THE PROBLEM =>
Reproduce the records with every "screenshot" changed to "page capture" and everything else unchanged. Leave the pictures out.

DATA SUPPLIED =>
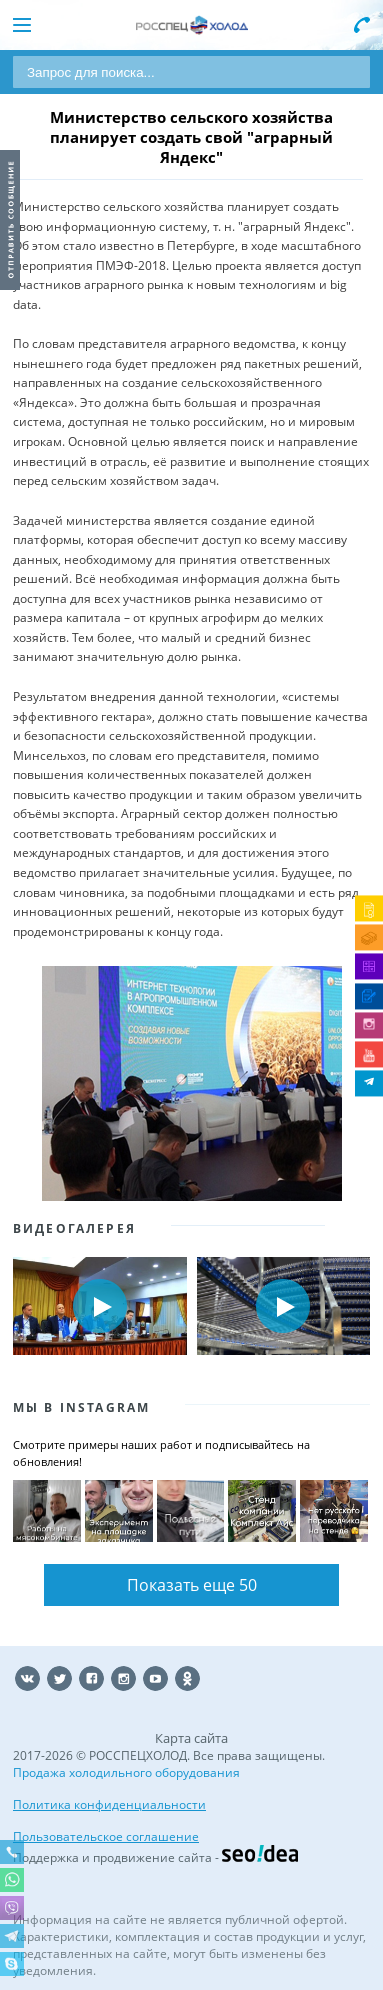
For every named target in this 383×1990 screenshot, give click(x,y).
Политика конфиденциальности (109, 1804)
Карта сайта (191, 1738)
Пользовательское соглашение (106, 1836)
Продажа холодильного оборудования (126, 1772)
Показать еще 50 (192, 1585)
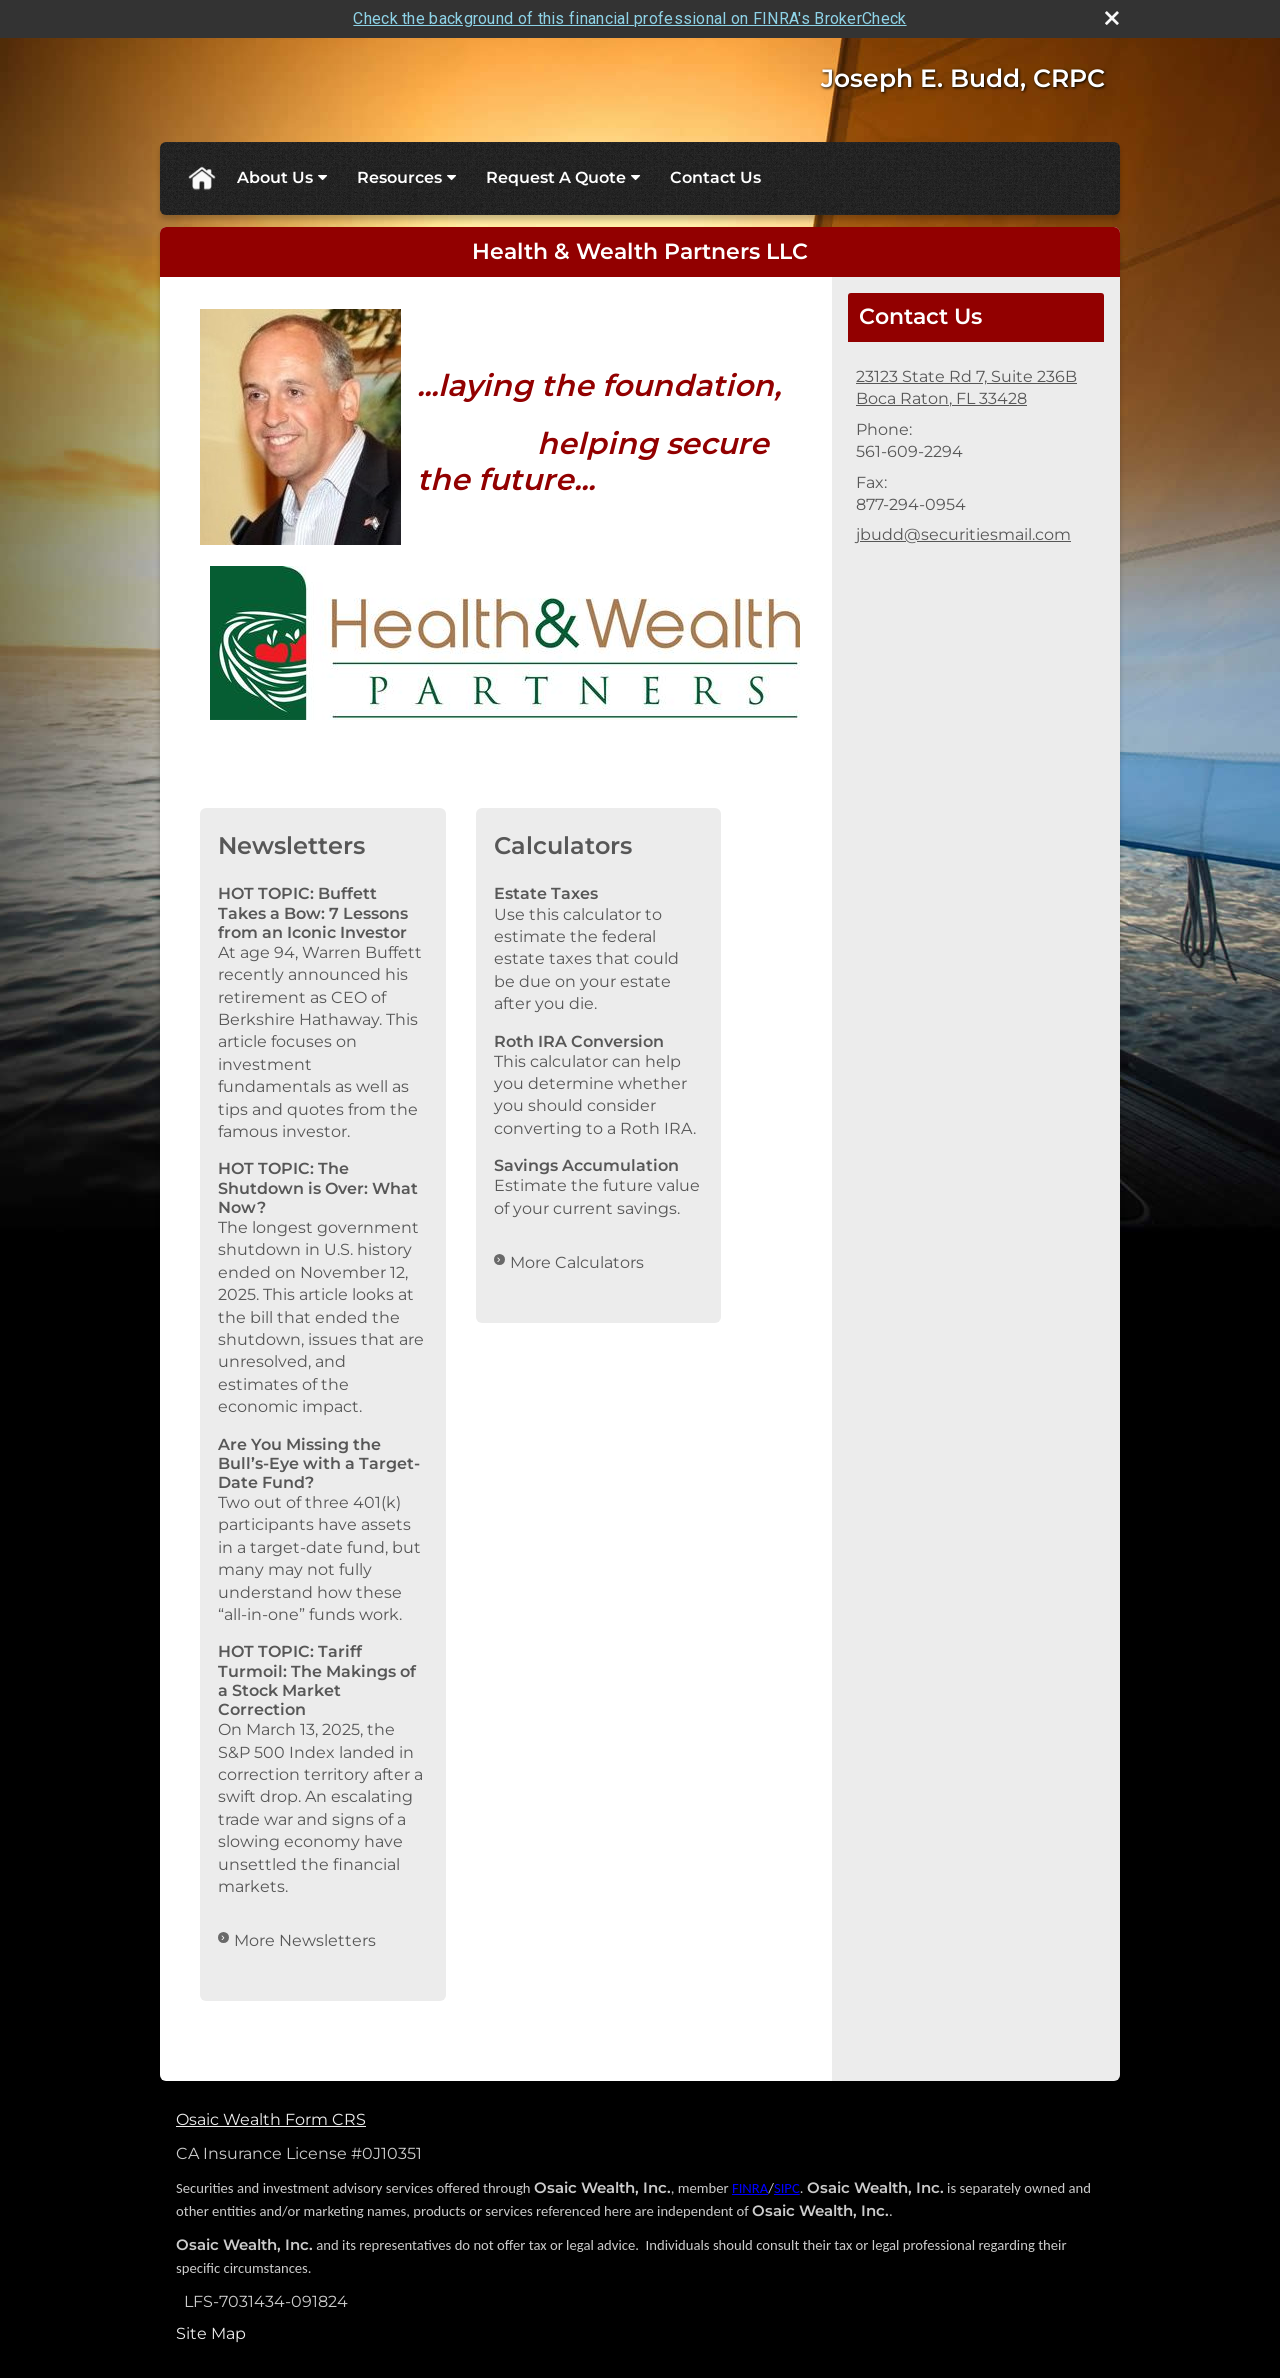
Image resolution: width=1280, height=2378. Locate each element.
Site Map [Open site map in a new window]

EXERCISE SOLUTION =>
For every named target in this 383×1990 page capture, give click(x,y).
Политика конфиденциальности (109, 1804)
Карта сайта (191, 1738)
Пользовательское соглашение (106, 1836)
Продажа холодильного оборудования (126, 1772)
Показать еще 50 (192, 1585)
Image resolution: width=1280, height=2378. Locate each element.
Site Map [Open site map in a new window]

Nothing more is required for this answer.